### DATA FOR THIS TASK
==================================================

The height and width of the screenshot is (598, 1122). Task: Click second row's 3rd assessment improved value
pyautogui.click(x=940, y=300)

==================================================

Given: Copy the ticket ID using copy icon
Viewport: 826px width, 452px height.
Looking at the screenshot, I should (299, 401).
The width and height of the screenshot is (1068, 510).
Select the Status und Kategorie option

==================================================

### EXERCISE BRIEF
Using the entries above, return exactly the lines from the line with "Given: Copy the ticket ID using copy icon" to the line with "Select the Status und Kategorie option", counting both of those lines.

### WORKED SOLUTION
Given: Copy the ticket ID using copy icon
Viewport: 826px width, 452px height.
Looking at the screenshot, I should (299, 401).
The width and height of the screenshot is (1068, 510).
Select the Status und Kategorie option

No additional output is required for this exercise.